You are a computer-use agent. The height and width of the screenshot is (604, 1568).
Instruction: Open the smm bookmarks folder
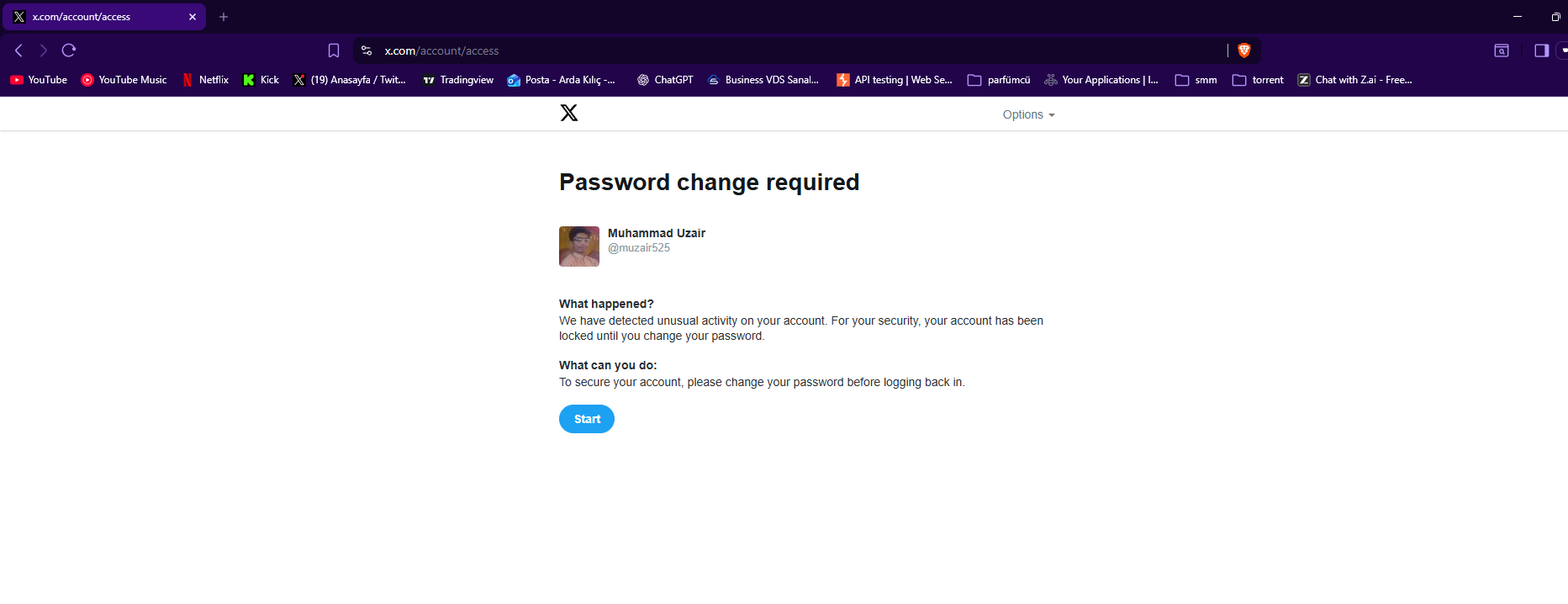1196,80
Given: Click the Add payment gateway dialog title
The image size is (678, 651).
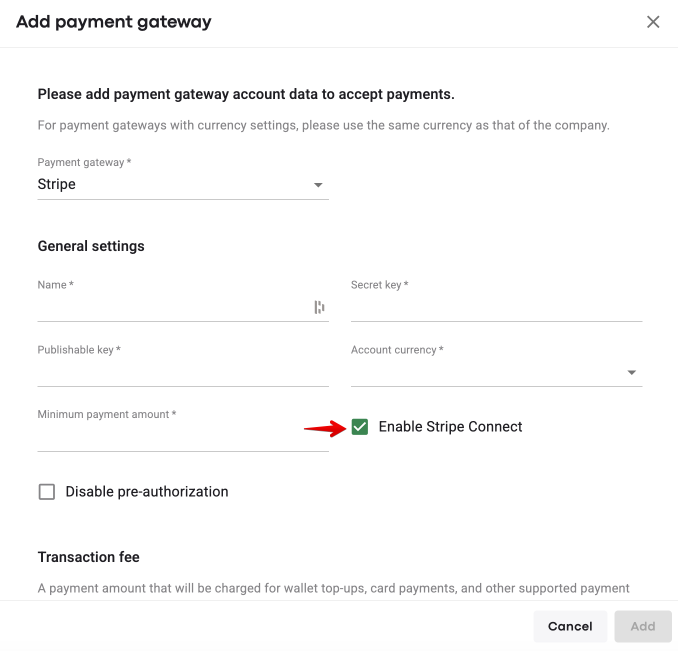Looking at the screenshot, I should click(114, 22).
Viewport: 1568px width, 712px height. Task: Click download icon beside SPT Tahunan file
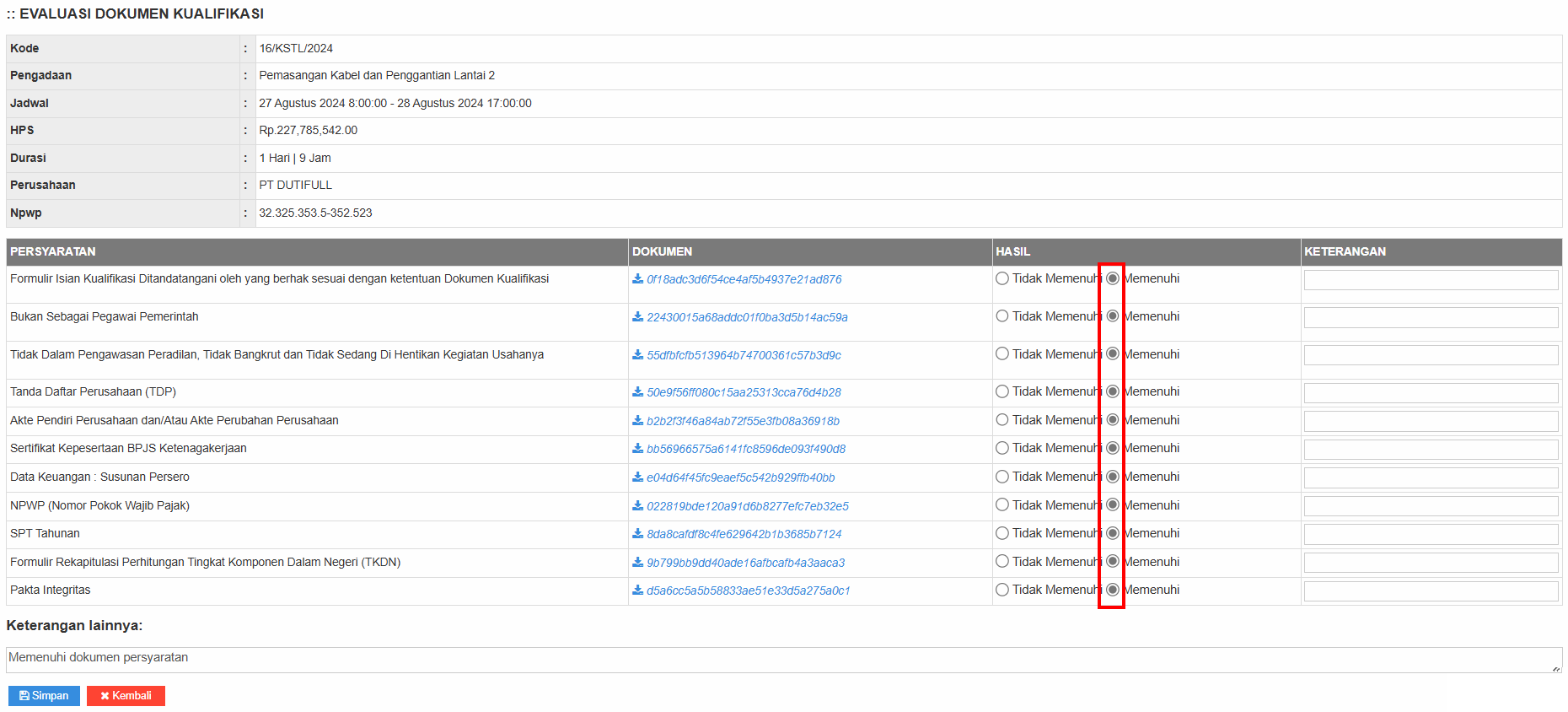637,533
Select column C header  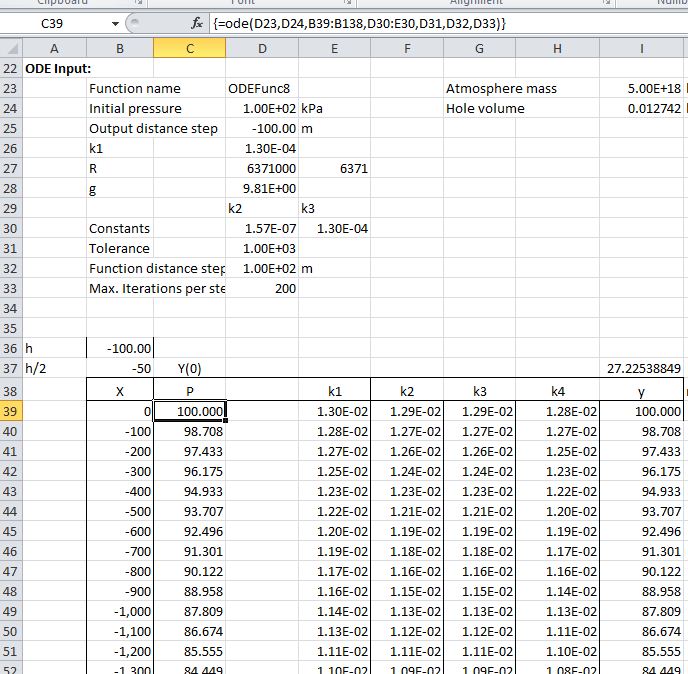(190, 48)
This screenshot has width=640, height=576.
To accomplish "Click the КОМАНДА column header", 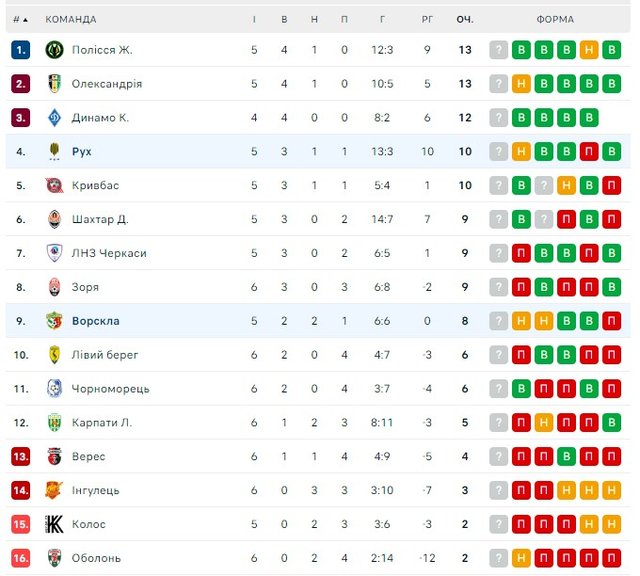I will [x=71, y=19].
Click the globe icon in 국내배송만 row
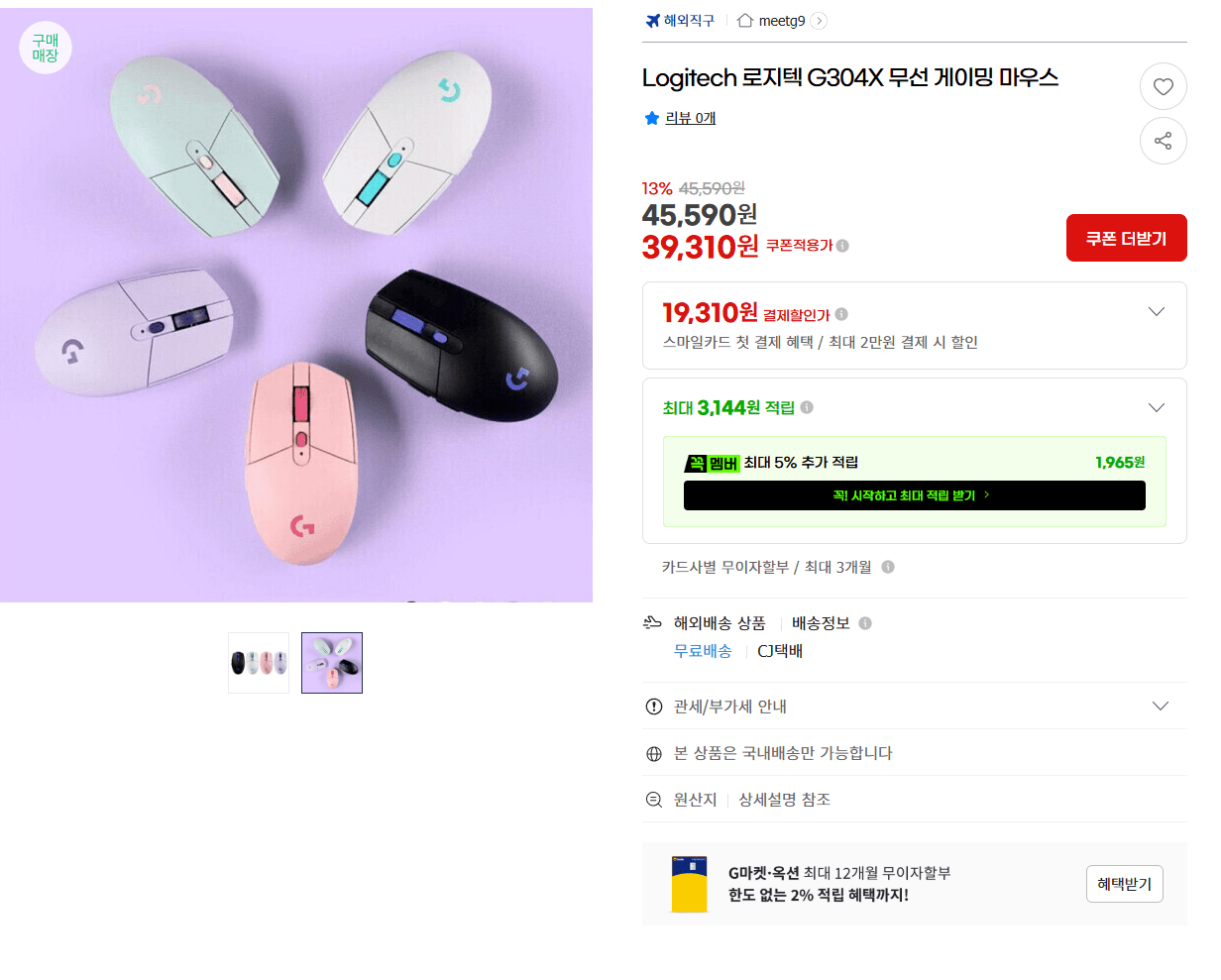1221x980 pixels. 653,753
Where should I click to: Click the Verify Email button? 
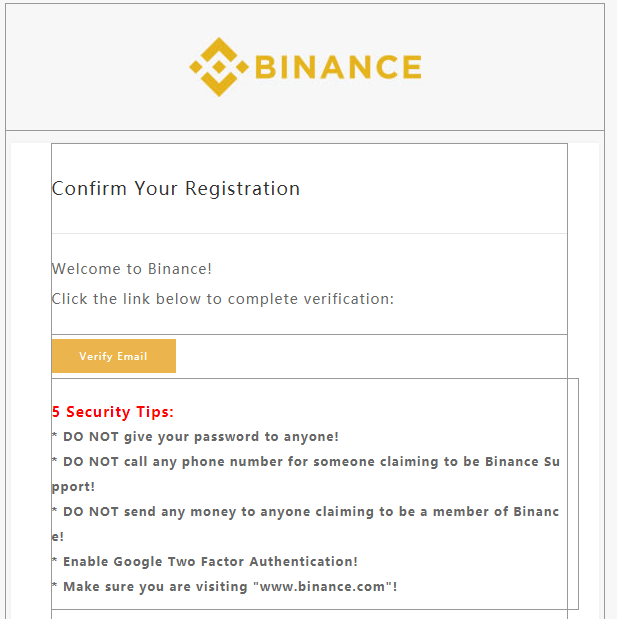click(114, 356)
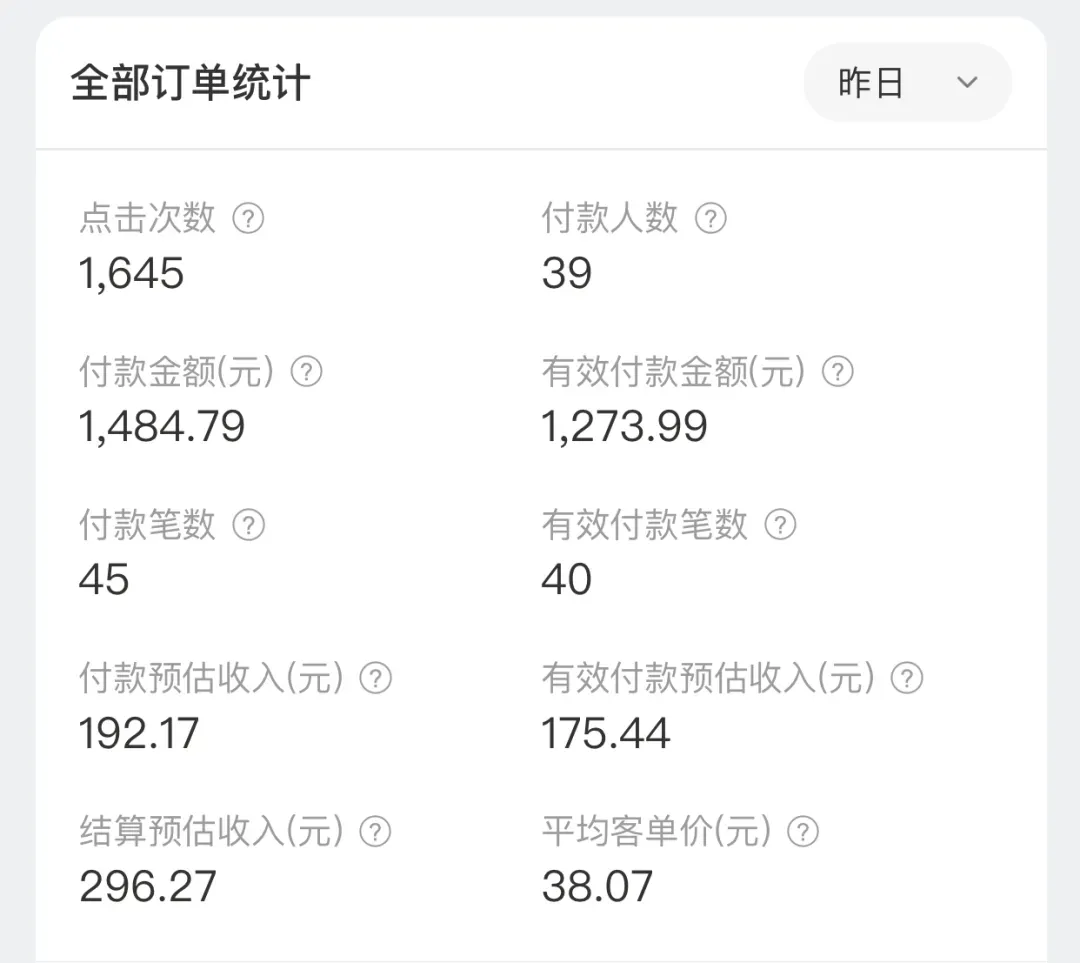Click the 1,484.79 payment amount figure
The width and height of the screenshot is (1080, 963).
coord(161,426)
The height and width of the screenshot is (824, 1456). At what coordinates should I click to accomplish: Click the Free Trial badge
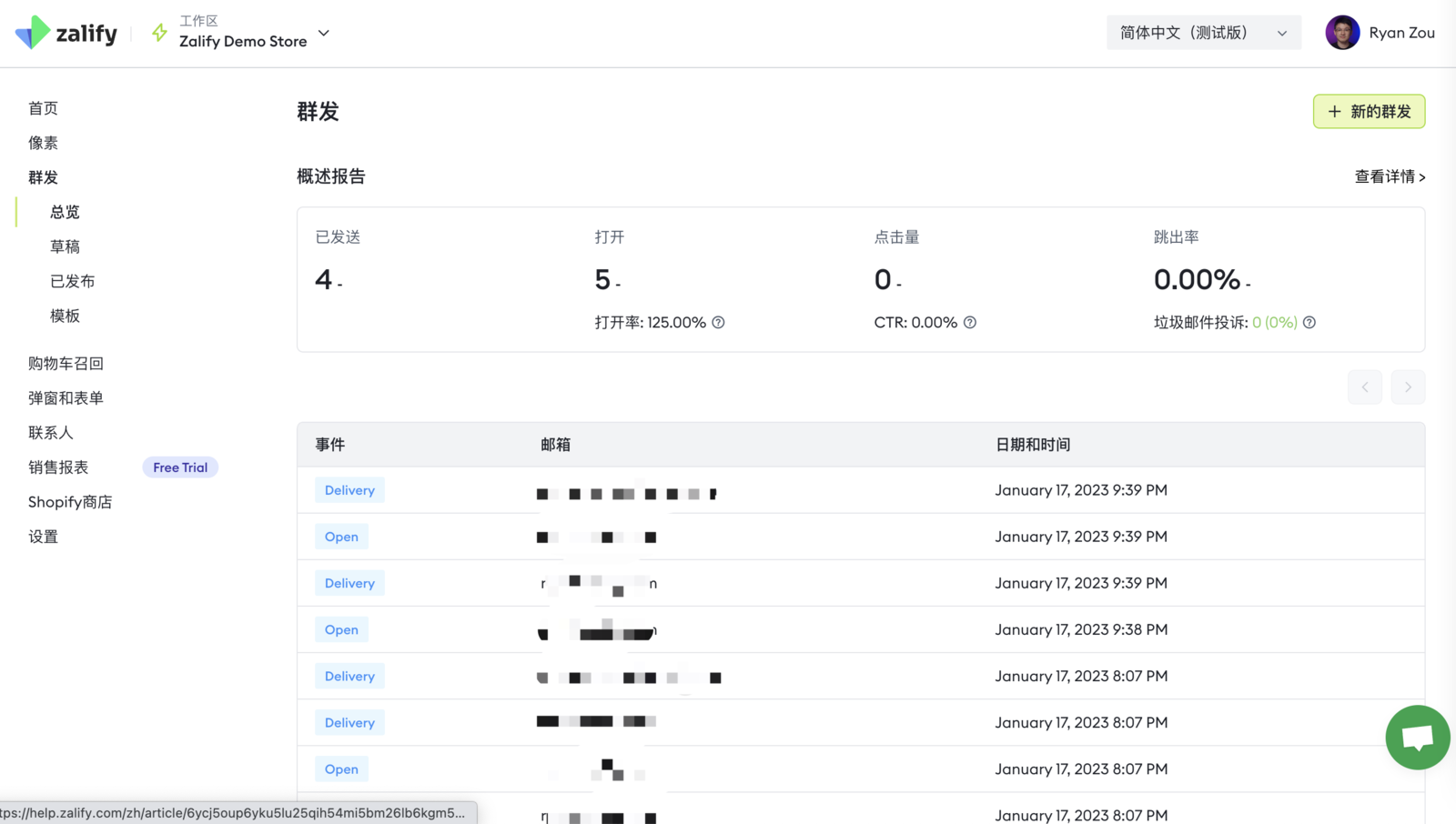(180, 467)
::::
**Exercise brief**
Omit the pictures, then extract verbatim only those lines that fall between the line containing "The height and width of the screenshot is (824, 1456)." and the final line of the records above, both included.

**Your response**
The height and width of the screenshot is (824, 1456). At what coordinates should I click to accomplish: Click the Free Trial badge
(180, 467)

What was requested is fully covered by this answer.